India may get benefited from the increased fund allocation to Asian real estate sector by global investors. Even as total amount raised by private equity real estate funds between January and November 2008 fell by a third to $57 billion from a year ago, the allocation towards Asian markets increased to 28% from 19%. As a result, the funds available for investment in Asia has increased marginally from $15.9 billion last year to $16.2 billion.
But dealmakers say this need not necessarily mean immediate deployment of such funds in India as the property prices have still not corrected enough and demand remains weak.
As per the data collected by New York-based Private Equity Real Estate magazine, Asia and rest of the world (28%) edged ahead of Americas (25%), Global (24%) and Europe (23%) in terms of geographical allocation by investors for all new real estate funds closed in 2008.
India and China are top two contenders for Asia-focused funds, says Cushman & Wakefield director (capital markets) Sandeep Singh. “Funds with short-term horizon may not come to India as downside risks remain. Property prices have fallen, but not enough.
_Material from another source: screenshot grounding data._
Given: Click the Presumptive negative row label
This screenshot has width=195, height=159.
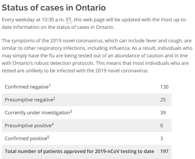Looking at the screenshot, I should click(x=29, y=100).
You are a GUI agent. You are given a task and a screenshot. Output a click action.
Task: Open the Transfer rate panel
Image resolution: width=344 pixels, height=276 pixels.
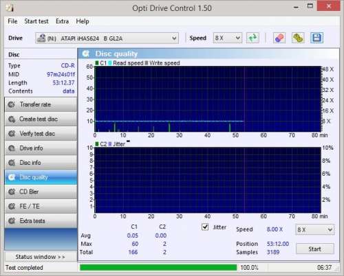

Besides, demand is still weak,” he said.
After having seen a five year bull run ending in 2007, the Indian real estate sector is now faced with a tough market with sales flagging and debt unavailable.
Several developers have been seeking private equity funds, but deals have been few and far between over the last 6 months. “There are a number of foreign and domestic funds sitting on cash, but no one is willing to invest immediately. All funds have slipped into wait and watch mode as global economic situation worsens,” says DTZ investment advisory director Ambar Maheshwari.
PE players are seeking higher returns and are willing to wait for valuations to come down. Some of them are even exploring distressed assets.
Lately, fund raising has become a big challenge for private equity players as limited partners or actual investors seek more time following the global economic turmoil which has eroded their wealth and made them cautious of investing. This has delayed the final closure of some major funds, including twelve billion dollar Morgan Stanley Real Estate.
Much of the funds this year were closed by August, after which the global economic scenario deteriorated sharply. Only two funds totaling $533 million were closed in September, while just one $2.7 billion Merrill Lynch Asia fund was closed in October.